> **What is being asked**: The records below hold pictures; please leave those out and retype the rest exactly.

> **Task data**:
━━━━━━━━━━━━━━━━
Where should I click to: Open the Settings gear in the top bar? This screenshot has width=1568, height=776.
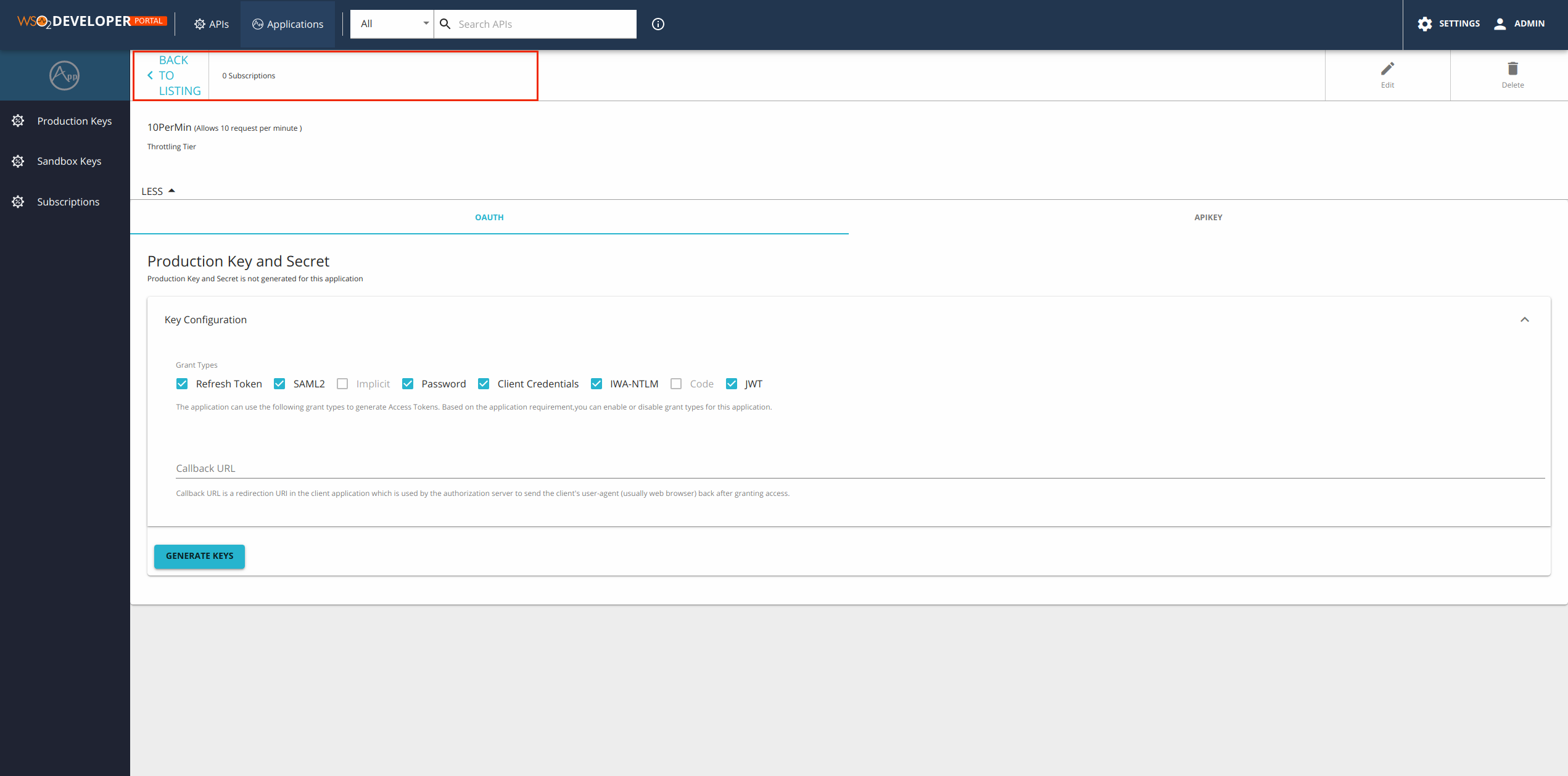tap(1425, 23)
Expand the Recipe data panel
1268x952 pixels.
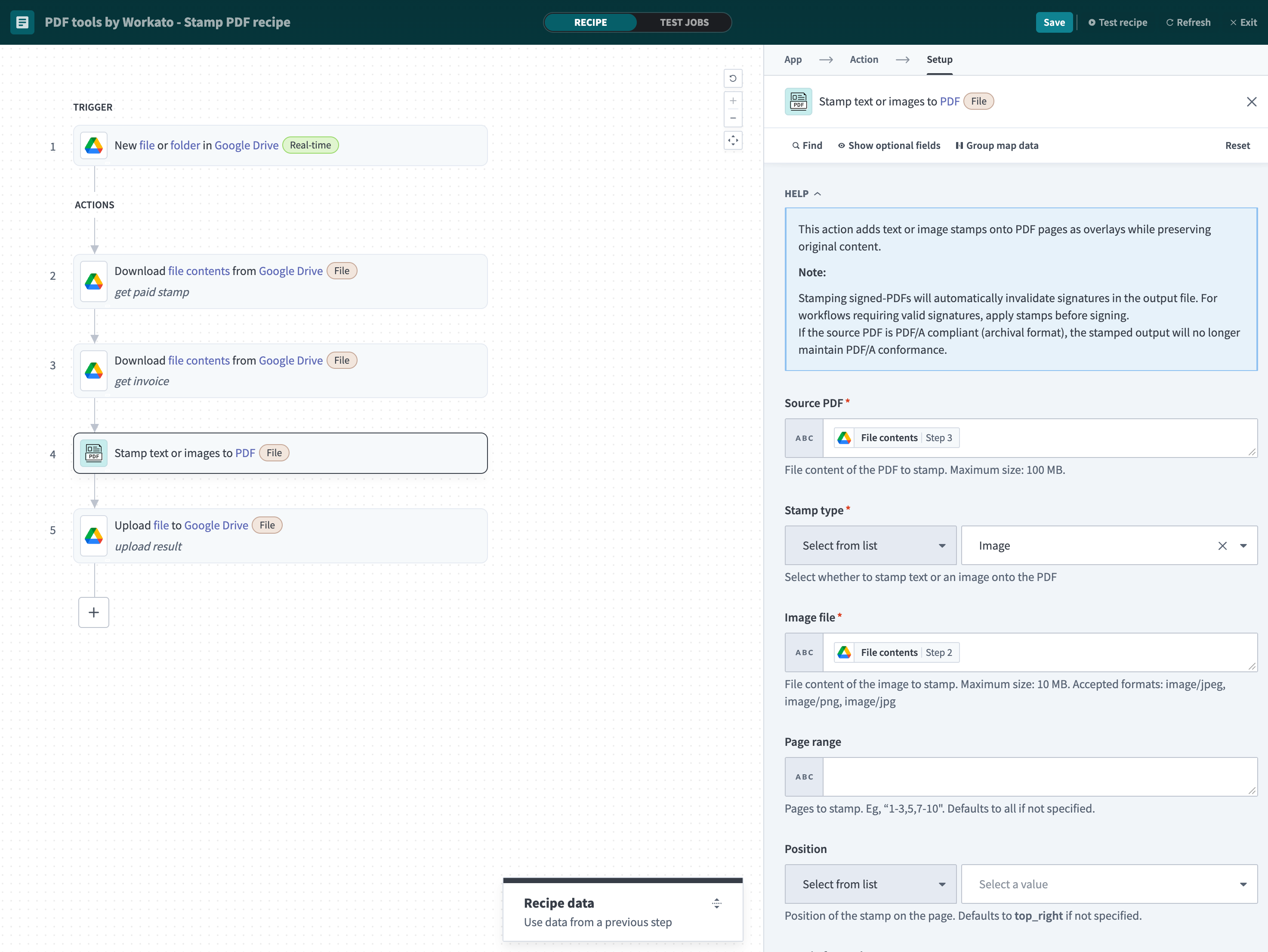(716, 903)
━━━━━━━━━━━━━━━━
> **Written answer**:
Where should I click to: Open the Settings gear in the top bar? This screenshot has width=1568, height=776.
tap(1425, 23)
Expand the Recipe data panel
1268x952 pixels.
(716, 903)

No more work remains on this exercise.